┌─ MATERIAL FOR THE TASK

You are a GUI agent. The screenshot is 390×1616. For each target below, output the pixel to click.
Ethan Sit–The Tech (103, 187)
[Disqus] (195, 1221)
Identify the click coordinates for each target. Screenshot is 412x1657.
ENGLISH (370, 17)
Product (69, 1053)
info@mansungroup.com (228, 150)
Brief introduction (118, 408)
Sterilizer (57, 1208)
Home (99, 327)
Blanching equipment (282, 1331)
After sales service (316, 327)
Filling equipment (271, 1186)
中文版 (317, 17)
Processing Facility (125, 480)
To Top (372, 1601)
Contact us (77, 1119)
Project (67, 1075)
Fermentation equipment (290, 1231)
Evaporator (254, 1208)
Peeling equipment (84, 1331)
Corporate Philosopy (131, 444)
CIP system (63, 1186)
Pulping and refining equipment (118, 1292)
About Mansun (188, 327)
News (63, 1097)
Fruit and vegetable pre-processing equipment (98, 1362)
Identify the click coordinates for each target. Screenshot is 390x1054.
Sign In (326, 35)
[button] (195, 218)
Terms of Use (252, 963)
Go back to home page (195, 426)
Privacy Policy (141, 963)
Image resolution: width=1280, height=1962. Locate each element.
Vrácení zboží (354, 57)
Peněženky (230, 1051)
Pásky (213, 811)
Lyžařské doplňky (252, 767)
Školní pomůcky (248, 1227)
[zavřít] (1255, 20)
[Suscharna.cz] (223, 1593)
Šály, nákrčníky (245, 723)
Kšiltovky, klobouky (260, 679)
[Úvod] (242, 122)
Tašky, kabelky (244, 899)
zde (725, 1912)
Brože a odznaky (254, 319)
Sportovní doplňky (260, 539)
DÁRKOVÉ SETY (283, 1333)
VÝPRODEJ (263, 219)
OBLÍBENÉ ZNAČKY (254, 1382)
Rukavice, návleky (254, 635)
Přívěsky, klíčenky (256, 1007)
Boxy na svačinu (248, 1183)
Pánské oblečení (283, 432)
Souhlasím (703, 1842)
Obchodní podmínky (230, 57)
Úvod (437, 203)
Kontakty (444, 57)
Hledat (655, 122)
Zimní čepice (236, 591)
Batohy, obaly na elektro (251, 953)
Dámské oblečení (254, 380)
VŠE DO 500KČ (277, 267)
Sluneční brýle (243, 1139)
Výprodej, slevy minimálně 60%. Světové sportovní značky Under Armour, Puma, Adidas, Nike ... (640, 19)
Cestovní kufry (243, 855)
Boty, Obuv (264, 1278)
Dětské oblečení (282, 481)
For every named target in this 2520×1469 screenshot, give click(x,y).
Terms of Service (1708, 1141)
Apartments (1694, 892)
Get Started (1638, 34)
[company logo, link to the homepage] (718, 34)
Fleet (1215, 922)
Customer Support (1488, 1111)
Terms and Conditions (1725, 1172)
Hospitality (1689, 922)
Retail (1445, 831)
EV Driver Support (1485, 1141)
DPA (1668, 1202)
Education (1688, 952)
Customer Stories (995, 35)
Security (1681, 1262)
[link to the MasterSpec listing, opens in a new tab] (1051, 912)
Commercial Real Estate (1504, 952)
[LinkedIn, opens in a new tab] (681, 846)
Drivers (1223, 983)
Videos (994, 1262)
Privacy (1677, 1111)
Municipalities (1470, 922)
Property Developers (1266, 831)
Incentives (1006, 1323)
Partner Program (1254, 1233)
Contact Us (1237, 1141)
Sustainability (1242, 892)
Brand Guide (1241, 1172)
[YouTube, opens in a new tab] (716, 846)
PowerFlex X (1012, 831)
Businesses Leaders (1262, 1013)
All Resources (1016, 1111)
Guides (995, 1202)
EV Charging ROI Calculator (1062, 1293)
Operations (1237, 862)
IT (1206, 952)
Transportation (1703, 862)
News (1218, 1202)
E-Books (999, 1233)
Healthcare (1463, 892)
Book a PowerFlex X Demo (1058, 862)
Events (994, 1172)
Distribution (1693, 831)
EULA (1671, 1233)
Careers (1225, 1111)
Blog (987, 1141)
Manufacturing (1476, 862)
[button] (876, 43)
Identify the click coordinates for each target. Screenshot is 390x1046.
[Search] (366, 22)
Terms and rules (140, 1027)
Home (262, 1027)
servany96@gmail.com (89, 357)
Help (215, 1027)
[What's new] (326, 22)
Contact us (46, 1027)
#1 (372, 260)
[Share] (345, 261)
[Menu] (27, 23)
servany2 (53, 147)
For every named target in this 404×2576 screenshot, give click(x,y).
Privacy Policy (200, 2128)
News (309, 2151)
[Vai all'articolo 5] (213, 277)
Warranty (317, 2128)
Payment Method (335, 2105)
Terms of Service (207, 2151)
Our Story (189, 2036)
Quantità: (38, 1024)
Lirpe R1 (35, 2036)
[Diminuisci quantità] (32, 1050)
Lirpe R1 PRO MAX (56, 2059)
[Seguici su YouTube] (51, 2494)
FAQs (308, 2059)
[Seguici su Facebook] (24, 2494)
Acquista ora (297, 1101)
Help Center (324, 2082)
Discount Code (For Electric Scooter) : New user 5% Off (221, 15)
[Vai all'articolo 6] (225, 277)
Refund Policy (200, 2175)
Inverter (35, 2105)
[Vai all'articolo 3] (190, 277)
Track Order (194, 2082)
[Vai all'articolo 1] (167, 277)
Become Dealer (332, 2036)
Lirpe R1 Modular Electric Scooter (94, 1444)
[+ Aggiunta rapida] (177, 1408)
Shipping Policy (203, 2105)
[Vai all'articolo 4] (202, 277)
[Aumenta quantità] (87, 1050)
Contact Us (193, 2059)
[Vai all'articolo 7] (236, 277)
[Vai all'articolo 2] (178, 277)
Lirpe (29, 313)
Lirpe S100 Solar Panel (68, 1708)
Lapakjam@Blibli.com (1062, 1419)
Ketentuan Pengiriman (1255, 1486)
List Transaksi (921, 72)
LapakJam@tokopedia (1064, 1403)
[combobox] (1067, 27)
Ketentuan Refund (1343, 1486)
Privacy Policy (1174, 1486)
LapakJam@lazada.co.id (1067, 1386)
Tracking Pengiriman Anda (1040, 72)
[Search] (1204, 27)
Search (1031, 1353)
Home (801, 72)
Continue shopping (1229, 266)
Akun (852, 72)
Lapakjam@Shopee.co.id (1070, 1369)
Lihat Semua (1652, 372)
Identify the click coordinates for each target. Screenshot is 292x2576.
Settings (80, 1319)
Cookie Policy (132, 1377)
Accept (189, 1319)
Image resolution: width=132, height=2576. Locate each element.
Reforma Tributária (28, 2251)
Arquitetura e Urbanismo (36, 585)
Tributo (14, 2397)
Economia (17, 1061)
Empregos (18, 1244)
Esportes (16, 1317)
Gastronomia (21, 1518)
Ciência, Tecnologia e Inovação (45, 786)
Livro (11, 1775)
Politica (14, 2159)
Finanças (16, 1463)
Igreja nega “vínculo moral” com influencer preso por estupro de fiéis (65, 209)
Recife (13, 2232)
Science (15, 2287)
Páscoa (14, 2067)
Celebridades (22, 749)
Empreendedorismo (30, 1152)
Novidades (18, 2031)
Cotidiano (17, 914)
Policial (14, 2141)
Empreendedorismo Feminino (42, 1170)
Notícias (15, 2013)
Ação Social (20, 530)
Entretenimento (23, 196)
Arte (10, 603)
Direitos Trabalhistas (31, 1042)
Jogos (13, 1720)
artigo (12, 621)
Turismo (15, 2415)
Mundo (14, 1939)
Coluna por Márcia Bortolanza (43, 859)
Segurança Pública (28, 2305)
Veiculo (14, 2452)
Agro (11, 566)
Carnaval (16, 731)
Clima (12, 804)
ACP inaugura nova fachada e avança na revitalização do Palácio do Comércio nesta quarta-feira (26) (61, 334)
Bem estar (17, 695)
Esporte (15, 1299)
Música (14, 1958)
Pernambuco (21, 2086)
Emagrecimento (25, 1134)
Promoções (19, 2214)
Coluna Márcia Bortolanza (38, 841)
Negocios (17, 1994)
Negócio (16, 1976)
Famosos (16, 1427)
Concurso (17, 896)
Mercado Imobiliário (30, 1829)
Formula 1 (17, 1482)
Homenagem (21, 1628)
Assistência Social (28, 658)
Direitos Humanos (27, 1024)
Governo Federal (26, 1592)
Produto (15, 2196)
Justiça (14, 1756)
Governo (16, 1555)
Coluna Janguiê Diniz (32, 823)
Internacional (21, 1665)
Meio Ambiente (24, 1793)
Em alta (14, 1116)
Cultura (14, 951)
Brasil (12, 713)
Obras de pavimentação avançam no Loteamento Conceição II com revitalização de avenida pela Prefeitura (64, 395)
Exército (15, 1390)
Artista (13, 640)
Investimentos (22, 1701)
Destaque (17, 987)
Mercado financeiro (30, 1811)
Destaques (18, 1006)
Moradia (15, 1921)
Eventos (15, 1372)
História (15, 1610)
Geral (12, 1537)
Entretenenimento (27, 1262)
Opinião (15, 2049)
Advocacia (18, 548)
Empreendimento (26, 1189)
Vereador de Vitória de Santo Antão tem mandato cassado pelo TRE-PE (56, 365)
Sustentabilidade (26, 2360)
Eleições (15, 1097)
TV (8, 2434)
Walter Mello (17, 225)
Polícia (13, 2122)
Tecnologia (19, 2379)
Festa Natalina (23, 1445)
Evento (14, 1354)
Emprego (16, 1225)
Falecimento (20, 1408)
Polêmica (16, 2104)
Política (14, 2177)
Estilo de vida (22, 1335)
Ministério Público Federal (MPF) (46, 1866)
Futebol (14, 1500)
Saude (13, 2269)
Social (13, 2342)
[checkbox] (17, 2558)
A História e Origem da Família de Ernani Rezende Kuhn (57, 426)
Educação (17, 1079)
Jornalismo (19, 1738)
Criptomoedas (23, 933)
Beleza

└─

_TASK STATEMENT_.
Above are some lines. Repeat exactly, and only, those from the line that has "Destaques (18, 1006)" through the line that has "Futebol (14, 1500)".

_RESPONSE_.
Destaques (18, 1006)
Moradia (15, 1921)
Eventos (15, 1372)
História (15, 1610)
Geral (12, 1537)
Entretenenimento (27, 1262)
Opinião (15, 2049)
Advocacia (18, 548)
Empreendimento (26, 1189)
Vereador de Vitória de Santo Antão tem mandato cassado pelo TRE-PE (56, 365)
Sustentabilidade (26, 2360)
Eleições (15, 1097)
TV (8, 2434)
Walter Mello (17, 225)
Polícia (13, 2122)
Tecnologia (19, 2379)
Festa Natalina (23, 1445)
Evento (14, 1354)
Emprego (16, 1225)
Falecimento (20, 1408)
Polêmica (16, 2104)
Política (14, 2177)
Estilo de vida (22, 1335)
Ministério Público Federal (MPF) (46, 1866)
Futebol (14, 1500)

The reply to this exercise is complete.